The acute dermal toxicity of N,N-Dimethyldecan-1-amide in rats was determined according to the method recommended in the OECD Guideline No. 402 "Acute Dermal Toxicity", Feb. 1987, and the corresponding EEC GuidelineB.3 "Acute Toxicity (Dermal)", 29.12.92.

The study was performed as a limit test with 10 Wistar rats (five males and five females).
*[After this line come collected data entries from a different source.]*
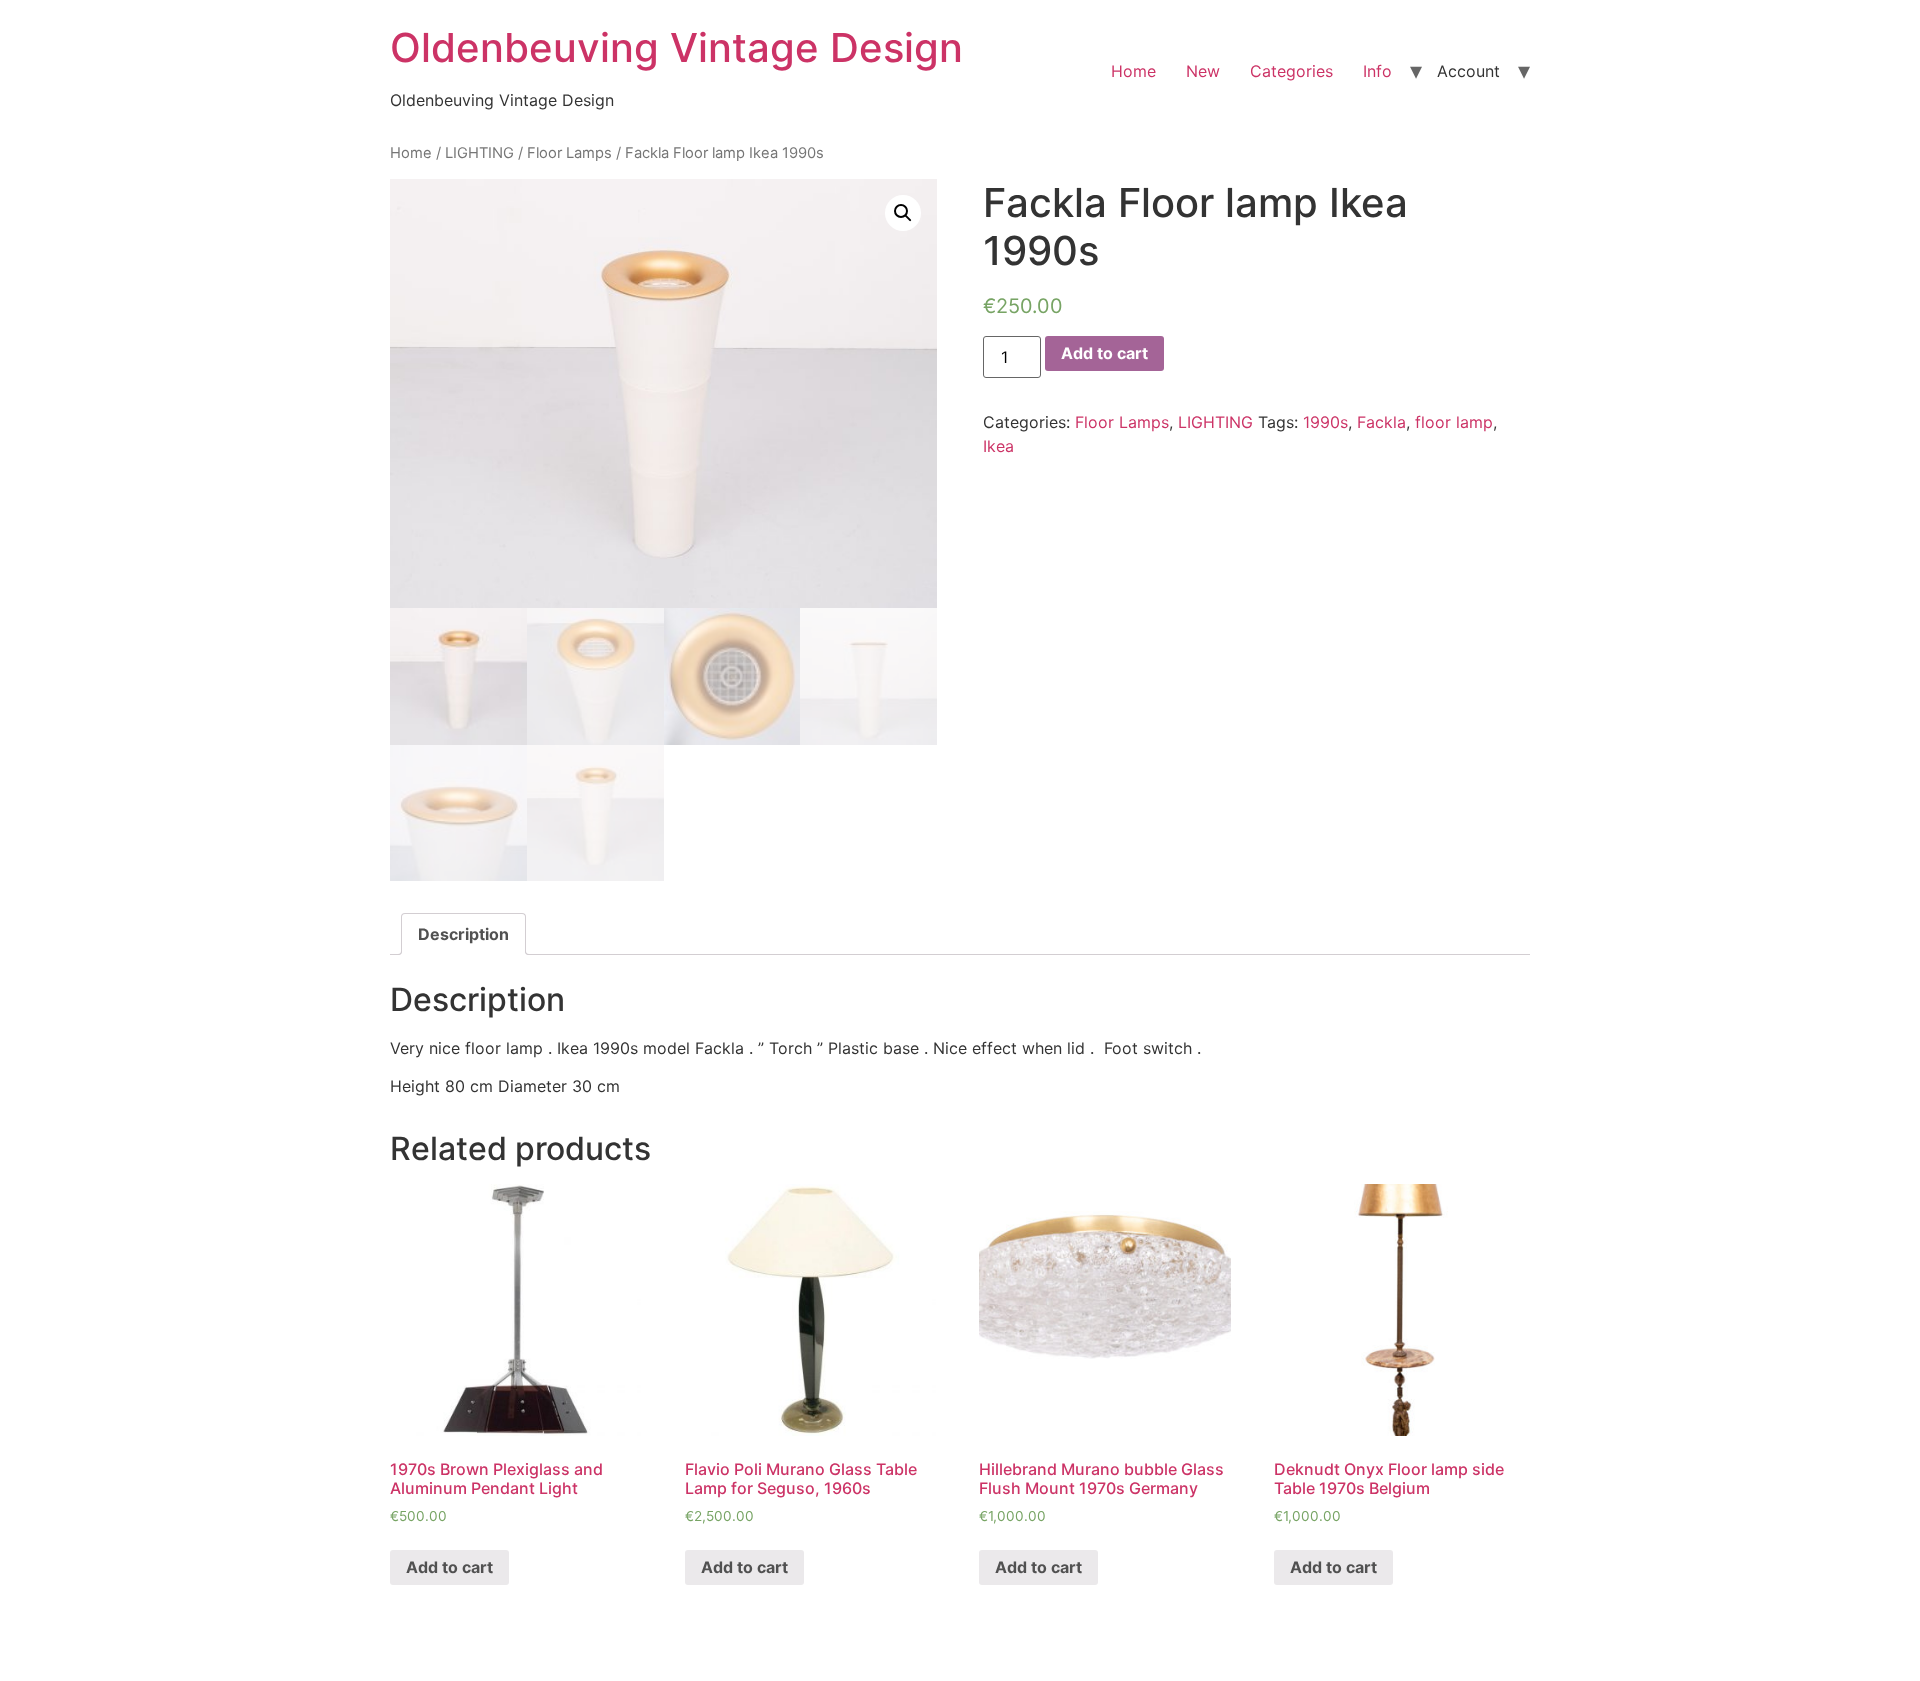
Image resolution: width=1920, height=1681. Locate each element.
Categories (1291, 71)
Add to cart (1104, 353)
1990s (1325, 422)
The rats were exposed to a single dermal dose of 5000 mg/kg b.wt. for 24 hours followed by an observation period of 14 days. During the study clinical signs of reaction to the treatment were recorded daily. Body weight was recorded once a week. After the two week observation period the animals were killed and subjected to a gross necropsy examination.

All animals in the main study survived the treatment and showed very slight signs of toxicity.

Under the experimental conditions described in this report, the dermal LD50 of SAT 970 419 in rats was found to be above 5000 mg/kg b.wt.